異国から見たこと感じたこと気になったこと。そして時折テクノロジーのお話。

ゆるやかに滅びゆく国

今回の参院選の結果でいままであった予感の輪郭がよりはっきりしてきた。日本という国が衰退しているのは言うまでもない常識だが、もっと言えば滅びに向けての道も見えてきたことだ。

見逃した人へ 参院選の結果まとめ - Yahoo!ニュース

選挙結果は多くの人が「現状維持」を望んだということに尽きるだろう。「現状維持」ではとても立ち行かない時代と情勢にあっても、それでもまだ過去の栄光にすがりたい人が多くいるということだろうか。老齢人口が大半を占める今の日本にあって、若かりし日のノスタルジーに浸りたい人は、過去をもう一度とばかりに「現状維持」で実現を望んでいる。「現状維持」では国民をナメた政治も、少子高齢化も、地球温暖化も、相対的に目減りする資本・所得も、増え続ける貧困も、攻撃的になる隣国からの脅威も、何一つ掬い上げることはできないのに。
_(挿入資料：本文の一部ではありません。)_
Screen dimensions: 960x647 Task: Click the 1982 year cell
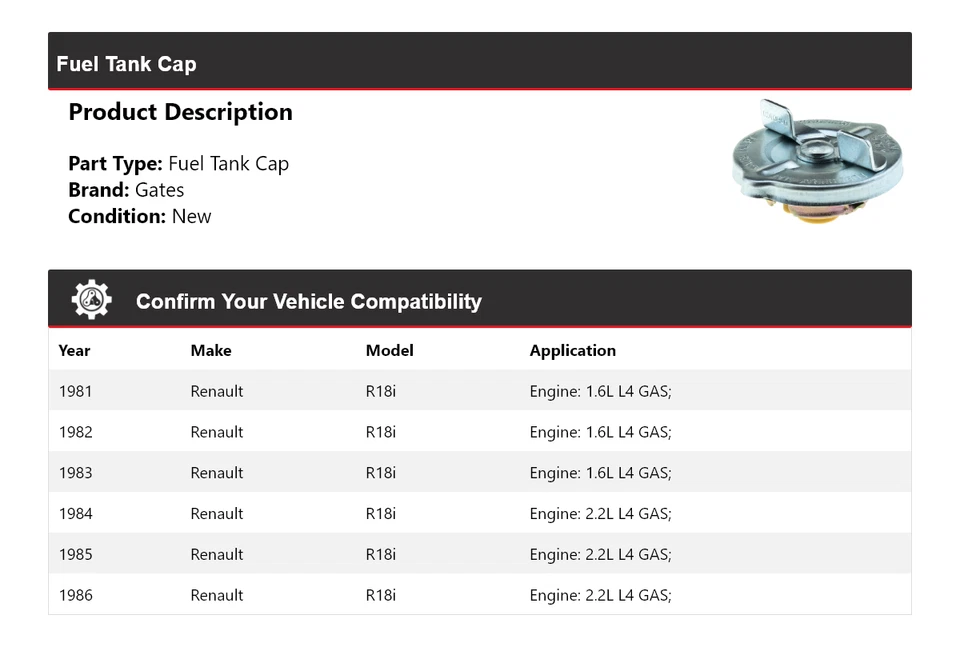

変わることを選択できない「現状維持」の行き着く先は「滅び」だ。恐竜のような劇的な絶滅ではなく、ゆっくりとぬるま湯に浸かるように、真綿で首を絞めるように少しずつ進行していくだろう。戦争や流行病により滅びを加速させるような出来事はあるかもしれないが、それでも局地的に人口を短時間で絶滅させるほど激減させることは難しい。

ただ、滅ぶことは別に悪いことばかりではないと筆者は最近考えるようにしている。というより、未来の日本に住む人たちは国家が滅んだことにすら気づかないのではないだろうか。戦争などで劇的な変化であれば、滅んだという実感はあるかもしれないが、それも一時的なことだ。国家や文化の存在意義そのものがなくなれば、そもそもそこにあったことすら思い出さないだろう。そんなことは今までの人類の歴史の中で数多く経験してきたことであるし、これからもきっと星の数ほど多く起きることだろう。しかし人間の短い一生からしたら、今はもしかしたら一国の滅びの過程を目の当たりにしている大変珍しい時代に我々は存在しているのかもしれない。

伝統や民族の誇りを守ることは大切なのは理解できる。だが、柔軟に変化を取り入れることをやめた伝統や誇りに未来があるとは思えず、それであるなら素直に「滅び」を受け入れたほうが「次」への糧となるだろう。

日本がこれからすべきなのは、無駄に明るく実現性の薄い未来を描くことではなく、いままでの過去の行いを集め、記し、残していくことだ。どのようにして「現在」の状況に至ったかをこまめにアーカイブしていくほうが「次」に役立つはずだ。

「次」が何なのかはわからない。日本を意識しない子どもたちかもしれなし、他国からの侵略者かもしれない。場合によってはこの「記録」を無かったものにしたい人たちかもしれない。

あらゆる可能性を考えて滅びへの過程を「記録」として残せる方法を真剣に考えるべき段階に日本は来てしまっていると思いながらこの投稿をまた一つ残そうと思う。